– Ãããããã, que foi que eu fiz? – disse ensonado, percebendo que engolia uma saliva seca, não a cerveja, proibida desde que sua vida alimentar estava sob controle há meses por causa da diabetes e da pressão alta.
Josélia, sua esposa, veio então com o pedido inusitado.
– Ronque mais, meu amor, por favor!
– Roncar mais? Você enlouqueceu?
– Benhê, poxa, que custa ficar de barriga pra cima mais um pouco e não virar de lado?
Sem paciência, Marildo dormiu novamente sem lhe dar atenção.
Noite após noite, Josélia o acordava na alta madrugada pedindo para ele roncar. Aquela atitude suspeita o deixou com a pulga atrás da orelha, mas o sono o vencia, e ele retomava o descanso.
– Que mulher no mundo gosta do ronco do marido? – indagava ao papagaio Ivanildo, seu bicho de estimação. Nunca obteve uma resposta satisfatória. O papagaio, de tanto ouvi-lo falar no assunto, aprendeu a repetir.
– Ronque mais, meu amor, por favorrrr! Ronque mais, meu amor, por favorrrr!
Marildo estava transtornado. Estaria sua mulher tendo delírios? Seria sonâmbula? Os 20 anos do casamento até aquele episódio fora da curva era satisfatório. Ele, um engenheiro civil conservador, aposentado, responsável por grandes obras de infraestrutura no país. Ela, por sua vez, formada com êxito em todas as etapas da aviação civil brasileira era uma comandante, das poucas mulheres a pilotar um boing em voos intercontinentais. Sem filhos, por opção, levavam a vida a quatro, já que além do papagaio Ivanildo, existia a intempestiva poodle Leonor.
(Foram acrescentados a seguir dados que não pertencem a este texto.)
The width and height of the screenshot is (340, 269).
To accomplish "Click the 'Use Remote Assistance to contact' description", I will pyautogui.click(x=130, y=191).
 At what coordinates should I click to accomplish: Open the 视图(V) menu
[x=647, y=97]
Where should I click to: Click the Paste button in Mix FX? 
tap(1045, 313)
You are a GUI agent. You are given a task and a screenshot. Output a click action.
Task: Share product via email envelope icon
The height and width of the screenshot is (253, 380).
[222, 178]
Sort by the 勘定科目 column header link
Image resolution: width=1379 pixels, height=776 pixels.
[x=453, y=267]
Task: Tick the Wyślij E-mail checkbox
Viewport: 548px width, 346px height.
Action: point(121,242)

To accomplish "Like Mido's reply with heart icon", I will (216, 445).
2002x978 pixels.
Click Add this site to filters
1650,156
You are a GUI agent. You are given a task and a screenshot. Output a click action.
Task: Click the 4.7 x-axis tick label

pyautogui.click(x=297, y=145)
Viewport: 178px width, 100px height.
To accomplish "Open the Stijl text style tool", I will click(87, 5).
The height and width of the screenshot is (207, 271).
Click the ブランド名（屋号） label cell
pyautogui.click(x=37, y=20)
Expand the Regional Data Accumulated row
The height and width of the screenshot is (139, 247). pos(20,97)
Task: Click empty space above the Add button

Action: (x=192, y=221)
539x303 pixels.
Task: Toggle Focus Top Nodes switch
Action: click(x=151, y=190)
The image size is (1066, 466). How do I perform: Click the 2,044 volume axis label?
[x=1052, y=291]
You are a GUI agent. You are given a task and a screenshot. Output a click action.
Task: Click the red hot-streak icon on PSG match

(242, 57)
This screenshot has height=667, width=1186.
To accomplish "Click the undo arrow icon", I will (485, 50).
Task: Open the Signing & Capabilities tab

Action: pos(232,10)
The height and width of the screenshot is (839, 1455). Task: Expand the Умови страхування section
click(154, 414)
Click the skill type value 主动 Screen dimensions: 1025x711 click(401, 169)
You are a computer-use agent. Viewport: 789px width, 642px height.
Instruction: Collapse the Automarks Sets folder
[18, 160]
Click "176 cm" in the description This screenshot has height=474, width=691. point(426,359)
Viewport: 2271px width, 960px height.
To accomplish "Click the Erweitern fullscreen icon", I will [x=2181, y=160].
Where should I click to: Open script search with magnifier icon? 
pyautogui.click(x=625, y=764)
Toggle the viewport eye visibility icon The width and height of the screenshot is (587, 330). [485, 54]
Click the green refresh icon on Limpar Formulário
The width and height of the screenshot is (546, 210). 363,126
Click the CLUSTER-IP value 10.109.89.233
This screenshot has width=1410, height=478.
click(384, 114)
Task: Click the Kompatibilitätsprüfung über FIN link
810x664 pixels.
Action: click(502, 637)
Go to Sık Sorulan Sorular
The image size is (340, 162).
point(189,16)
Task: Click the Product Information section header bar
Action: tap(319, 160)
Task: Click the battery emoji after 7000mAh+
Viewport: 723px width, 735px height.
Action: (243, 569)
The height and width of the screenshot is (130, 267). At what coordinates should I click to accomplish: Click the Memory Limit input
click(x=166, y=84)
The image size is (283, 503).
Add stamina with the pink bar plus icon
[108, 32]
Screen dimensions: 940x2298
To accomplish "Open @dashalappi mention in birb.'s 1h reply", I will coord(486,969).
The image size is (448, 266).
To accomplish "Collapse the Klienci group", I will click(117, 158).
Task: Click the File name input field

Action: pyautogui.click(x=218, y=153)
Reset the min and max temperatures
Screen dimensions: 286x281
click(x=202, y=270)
Certa noite, antes de dormir, Marildo jogou a toalha:
– O barulho do meu ronco te dá prazer?
– Hummmm...
– Dá ou não dá, Josélia?
– Ahhhh, não! Quero dizer, dá, mas é de um jeito diferente...sabe?
– Não sei, não, explique!
– O meu grande sonho sempre foi ir a alguma guerra ou conflito e poder pilotar um avião de carga. É uma adrenalina! Daí que naquela noite eu sonhava justamente com isso...
– Tá, mas o que tem o meu ronco com isso?
– Era justamente o volume do seu ronco que mantinha meu inconsciente a achar que o motor do avião estava a toda potência. O avião começou a cair quando você parou de roncar...
– Não é possível...
– Acordei desesperada e te cutuquei; que delícia aquele motor! Nossa, só de lembrar fico arrepiada!
– Se controla, Josélia, por favor!
– Amorrr, preciso saber o que vai acontecer! Tento retomar aquele sonho toda noite, mas você precisa roncar, só mais um pouco vai, por favor, assim consigo chegar ao meu destino!